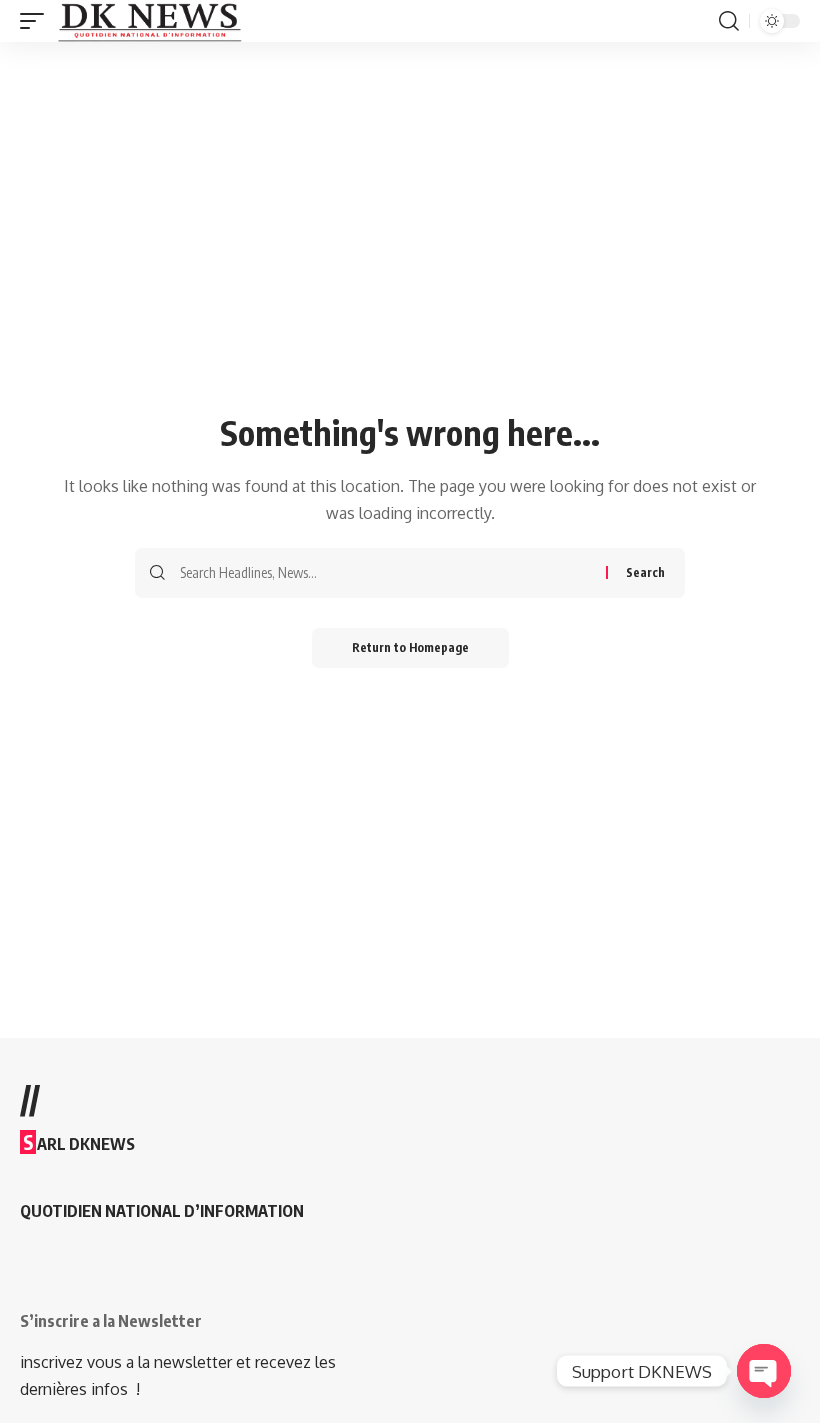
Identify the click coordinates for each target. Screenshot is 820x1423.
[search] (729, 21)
---
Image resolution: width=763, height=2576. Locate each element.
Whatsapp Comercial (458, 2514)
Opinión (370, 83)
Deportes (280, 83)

## TASK
Scan the entries above for the line containing "Identify the click", and copy it and all lines after it exactly, down to and including the line containing "[search] (729, 21)".

## EXERCISE OUTPUT
Identify the click coordinates for each target. Screenshot is 820x1423.
[search] (729, 21)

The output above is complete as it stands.